Advisors, delegates, parents, and friends,
My name is Jack Wroldsen, and I serve as the Secretary-General of MUNUM XXXIII. On behalf of our organization, I want to thank you for your continued dedication to our conference and welcome you to its thirty-third iteration from January 16-19, 2020. I can assure you this will be the best MUNUM yet, and I am excited to prepare for your arrival and participation next winter.
Earlier this year, a friend of mine who attends my old high school asked me, “what do you think Model UN has given you?” Since I was in the seventh grade, I have engaged in this activity. It has followed me from middle school, to high school, and now to college, where I still participate. My immediate response was to say Model UN has made me a better communicator and a better leader. After all, the value of Model UN in areas such as communication skills, problem solving, and critical thinking, and compromise is one of its defining characteristics. It explains why a generation of global leaders, including Ryan Seacrest, the King Willem-Alexander of the Netherlands, former Secretary-General of the United Nations Ban Ki-Moon, and former American President Barack Obama, participated in Model UN in their early years. Students emerge from the activity with sharpened tools of debate and community-building, prepared to take on the ever-changing landscape of the twenty-first century.

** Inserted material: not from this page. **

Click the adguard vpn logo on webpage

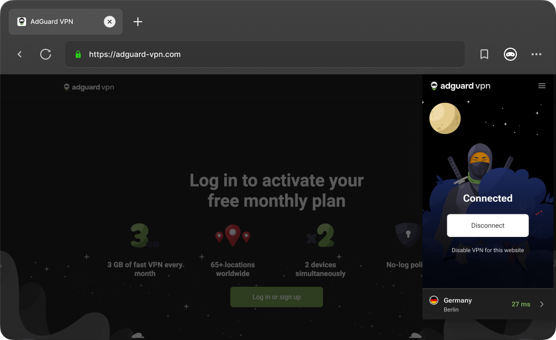click(89, 87)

However, the biggest value of Model UN is the one that is most often overlooked. As I sat and reflected on my friend’s question, I realized the nature of Model UN and why it differs from other forms of high school debate. “Model UN,” I replied, “has given me empathy.”
By representing unfamiliar countries or characters of history, we are forced to put ourselves in the shoes of another, analyze situations from their point of view, and come to understand why they make the decisions they make. When we do this, whether we represent the Democratic Republic of the Congo, the Russian Federation, or France, we realize that our world is diverse, from its point of views to its history. We see that everyone brings something to the table. We recognize and celebrate our differences as humanity.
From representing a country and its stance on the destruction of cultural heritage sites, to attempting to write a constitution after rebellion, to fixing a broken country after a world war, MUNUM XXXIII will challenge its delegates and staff to recognize the importance of empathy in the past and present to better prepare for our future.
I look forward to seeing you in Ann Arbor in January, and as always, Go Blue!